289. Contagion

★★★½

“Contagion” is an intelligent, meticulous imagining of how a virus would wreak unimaginable havoc in the social media age. It’s like if smallpox had Instagram, or if the bubonic plague had been live-streaming on Facebook. But instead of relying on disease movie and TV tropes like “the only thing more dangerous than a virus is the people paranoid of getting it,” “Contagion” instead focuses on smart people trying to remain rational in a time of crisis, the violence and pillaging is only secondary.

The story starts with Beth, a blonde businesswoman played by Gwyneth Paltrow whose only souvenir from Hong Kong was a nasty cold. A couple of days later, Beth is dead, and now the world is trying to figure out how to stop the virus that took her life. Matt Damon plays her husband Mitch, who now must grapple with his wife’s death, the death of his step son, and keeping his teenage daughter alive.

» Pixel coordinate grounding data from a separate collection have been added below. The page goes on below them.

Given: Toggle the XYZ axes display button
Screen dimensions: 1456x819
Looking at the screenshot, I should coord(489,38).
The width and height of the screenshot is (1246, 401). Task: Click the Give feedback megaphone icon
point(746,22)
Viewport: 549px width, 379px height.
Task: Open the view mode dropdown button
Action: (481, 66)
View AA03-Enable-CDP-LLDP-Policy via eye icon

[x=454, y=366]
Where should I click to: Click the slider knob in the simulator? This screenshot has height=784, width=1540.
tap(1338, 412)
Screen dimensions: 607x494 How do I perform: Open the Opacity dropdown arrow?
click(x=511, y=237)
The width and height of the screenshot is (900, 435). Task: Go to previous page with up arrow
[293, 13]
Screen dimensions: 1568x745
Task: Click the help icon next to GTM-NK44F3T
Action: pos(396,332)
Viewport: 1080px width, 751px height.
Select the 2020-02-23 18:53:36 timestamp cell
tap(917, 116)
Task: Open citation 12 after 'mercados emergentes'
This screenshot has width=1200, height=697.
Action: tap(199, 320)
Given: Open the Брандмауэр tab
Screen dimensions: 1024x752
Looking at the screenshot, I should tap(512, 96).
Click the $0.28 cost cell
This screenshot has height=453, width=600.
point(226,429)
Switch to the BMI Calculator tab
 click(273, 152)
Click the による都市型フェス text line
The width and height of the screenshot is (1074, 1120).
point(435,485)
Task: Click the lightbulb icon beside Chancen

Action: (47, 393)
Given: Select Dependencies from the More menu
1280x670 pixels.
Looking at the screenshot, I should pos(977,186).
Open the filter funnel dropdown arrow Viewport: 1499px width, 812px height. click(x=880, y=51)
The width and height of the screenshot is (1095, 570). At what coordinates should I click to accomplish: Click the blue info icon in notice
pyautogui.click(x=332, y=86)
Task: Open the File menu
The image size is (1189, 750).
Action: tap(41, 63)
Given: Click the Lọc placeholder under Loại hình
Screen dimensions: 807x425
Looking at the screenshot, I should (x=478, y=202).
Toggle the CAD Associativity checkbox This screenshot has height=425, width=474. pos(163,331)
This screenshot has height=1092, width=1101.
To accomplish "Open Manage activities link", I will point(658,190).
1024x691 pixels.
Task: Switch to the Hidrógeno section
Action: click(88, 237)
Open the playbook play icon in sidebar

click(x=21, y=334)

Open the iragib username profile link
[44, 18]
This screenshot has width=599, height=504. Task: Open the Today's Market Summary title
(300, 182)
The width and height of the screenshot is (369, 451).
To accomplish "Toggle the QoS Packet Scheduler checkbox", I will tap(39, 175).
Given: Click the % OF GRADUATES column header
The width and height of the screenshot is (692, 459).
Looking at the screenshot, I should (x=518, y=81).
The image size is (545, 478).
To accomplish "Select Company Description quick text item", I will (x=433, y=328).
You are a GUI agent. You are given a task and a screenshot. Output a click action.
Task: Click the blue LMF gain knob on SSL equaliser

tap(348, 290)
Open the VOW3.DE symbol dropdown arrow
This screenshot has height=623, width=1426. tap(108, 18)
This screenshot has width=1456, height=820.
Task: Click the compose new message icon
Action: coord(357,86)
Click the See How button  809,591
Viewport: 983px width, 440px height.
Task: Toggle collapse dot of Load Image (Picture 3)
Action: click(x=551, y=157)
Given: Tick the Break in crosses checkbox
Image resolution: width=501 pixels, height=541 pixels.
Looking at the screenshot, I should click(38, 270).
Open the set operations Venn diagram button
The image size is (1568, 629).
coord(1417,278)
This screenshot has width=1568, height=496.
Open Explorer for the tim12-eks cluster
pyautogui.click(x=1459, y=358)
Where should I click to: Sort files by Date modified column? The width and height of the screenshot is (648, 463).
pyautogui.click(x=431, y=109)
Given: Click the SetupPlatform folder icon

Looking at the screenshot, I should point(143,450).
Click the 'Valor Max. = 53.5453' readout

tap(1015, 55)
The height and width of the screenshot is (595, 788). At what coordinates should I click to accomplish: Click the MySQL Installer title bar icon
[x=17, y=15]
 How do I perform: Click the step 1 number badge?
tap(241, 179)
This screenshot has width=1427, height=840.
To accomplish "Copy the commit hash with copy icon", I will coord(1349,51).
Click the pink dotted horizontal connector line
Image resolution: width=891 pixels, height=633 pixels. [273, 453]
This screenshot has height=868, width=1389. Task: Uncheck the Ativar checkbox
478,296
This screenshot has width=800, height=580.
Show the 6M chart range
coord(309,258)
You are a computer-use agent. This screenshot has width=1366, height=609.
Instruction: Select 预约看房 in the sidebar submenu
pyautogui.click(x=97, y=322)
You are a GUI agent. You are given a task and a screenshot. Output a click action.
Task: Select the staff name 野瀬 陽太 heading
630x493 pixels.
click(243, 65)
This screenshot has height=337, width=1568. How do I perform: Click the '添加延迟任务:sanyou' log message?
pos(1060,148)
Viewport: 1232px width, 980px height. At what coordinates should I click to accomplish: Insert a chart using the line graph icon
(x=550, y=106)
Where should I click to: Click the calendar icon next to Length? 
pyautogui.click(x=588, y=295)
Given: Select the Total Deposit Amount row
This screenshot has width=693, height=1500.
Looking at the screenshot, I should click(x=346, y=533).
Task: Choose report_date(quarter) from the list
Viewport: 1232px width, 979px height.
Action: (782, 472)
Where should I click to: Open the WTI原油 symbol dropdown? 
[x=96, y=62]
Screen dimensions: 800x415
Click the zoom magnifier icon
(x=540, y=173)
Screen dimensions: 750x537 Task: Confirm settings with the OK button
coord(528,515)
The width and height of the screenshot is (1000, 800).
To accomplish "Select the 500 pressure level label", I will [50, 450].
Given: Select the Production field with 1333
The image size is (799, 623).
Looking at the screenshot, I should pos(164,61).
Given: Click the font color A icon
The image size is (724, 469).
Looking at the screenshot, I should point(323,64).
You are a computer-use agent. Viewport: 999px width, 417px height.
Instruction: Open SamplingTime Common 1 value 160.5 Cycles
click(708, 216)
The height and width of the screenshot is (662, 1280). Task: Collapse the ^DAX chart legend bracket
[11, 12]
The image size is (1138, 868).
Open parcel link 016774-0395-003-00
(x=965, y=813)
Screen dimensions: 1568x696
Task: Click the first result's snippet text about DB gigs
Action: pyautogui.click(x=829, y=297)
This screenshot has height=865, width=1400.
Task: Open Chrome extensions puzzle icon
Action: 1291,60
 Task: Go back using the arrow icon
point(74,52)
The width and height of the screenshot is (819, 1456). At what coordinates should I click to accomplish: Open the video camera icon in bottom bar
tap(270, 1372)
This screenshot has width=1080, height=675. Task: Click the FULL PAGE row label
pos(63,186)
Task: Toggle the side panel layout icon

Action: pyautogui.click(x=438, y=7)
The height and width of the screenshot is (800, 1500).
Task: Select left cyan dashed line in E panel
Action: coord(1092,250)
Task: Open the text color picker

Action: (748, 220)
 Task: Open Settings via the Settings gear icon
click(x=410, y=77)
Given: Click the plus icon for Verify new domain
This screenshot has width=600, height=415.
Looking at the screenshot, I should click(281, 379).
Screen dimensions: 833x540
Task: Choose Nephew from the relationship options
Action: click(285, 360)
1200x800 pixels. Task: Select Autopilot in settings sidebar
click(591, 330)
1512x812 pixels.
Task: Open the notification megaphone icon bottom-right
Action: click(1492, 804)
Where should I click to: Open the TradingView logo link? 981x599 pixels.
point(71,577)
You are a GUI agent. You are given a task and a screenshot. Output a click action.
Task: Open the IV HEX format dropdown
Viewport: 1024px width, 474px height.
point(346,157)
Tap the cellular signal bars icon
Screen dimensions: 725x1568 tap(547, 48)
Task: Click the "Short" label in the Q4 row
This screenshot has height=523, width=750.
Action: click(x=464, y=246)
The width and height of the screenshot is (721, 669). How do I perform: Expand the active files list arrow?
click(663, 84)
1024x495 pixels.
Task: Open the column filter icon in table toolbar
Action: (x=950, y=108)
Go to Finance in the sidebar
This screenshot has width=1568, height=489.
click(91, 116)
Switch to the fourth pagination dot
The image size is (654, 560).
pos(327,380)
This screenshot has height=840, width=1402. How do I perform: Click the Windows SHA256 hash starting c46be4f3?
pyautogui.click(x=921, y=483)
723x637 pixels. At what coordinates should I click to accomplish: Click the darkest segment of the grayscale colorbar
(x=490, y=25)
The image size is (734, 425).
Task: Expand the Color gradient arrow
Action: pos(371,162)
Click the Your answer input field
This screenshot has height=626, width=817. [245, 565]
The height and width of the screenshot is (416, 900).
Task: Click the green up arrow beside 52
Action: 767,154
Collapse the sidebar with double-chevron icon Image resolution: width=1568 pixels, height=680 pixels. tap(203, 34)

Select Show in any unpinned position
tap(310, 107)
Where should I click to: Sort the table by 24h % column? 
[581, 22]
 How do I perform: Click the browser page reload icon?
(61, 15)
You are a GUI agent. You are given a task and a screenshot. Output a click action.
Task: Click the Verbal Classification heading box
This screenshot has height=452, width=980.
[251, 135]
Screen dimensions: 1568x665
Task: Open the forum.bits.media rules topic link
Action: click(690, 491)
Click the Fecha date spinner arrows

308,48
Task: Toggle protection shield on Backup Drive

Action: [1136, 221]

On the scientific side is Dr. Ellis Cheever, the CDC head played by Laurence Fishburne, Dr. Leonora Orantes, the person tasked with finding the origin of the virus, Dr. Erin Mears, the woman tasked with coming up with a treatment plan, and Jude Law plays a snide, opportunistic blogger. There’s lots of hands being balanced here and lots of story to tell; but writer Scott Z. Burns and Steven Soderbergh do it mostly with ease. They find moments of pathos in quiet details, an emotional reveal that you might not notice if you aren’t paying attention.

Take for example the situation between Damon’s character and a man named John Mears, whom his wife has been sleeping with. We never meet Mears, except when being carried away on a stretcher, but every time we hear his voice he sounds immensely cooler than Damon, like she was settling for him, and makes us wonder if he’s feeling grief, remorse or hatred throughout the rest of the film.

Sometimes the balancing works, other times it falters. Dr. Orantes, played by Marion Cotillard, is a major component of the first act. She disappears for a while, but when she returns, it feels like the movie has separated into two, like her storyline is no longer having an effect or is being effected by what the other characters are doing.

For all it’s quiet nuance and planning, “Contagion” is still an emotional thriller. No director has ever really made viruses or lab techs look stylish, but Steven Soderbergh has a natural style that makes any story he’s a part of absolutely infectious.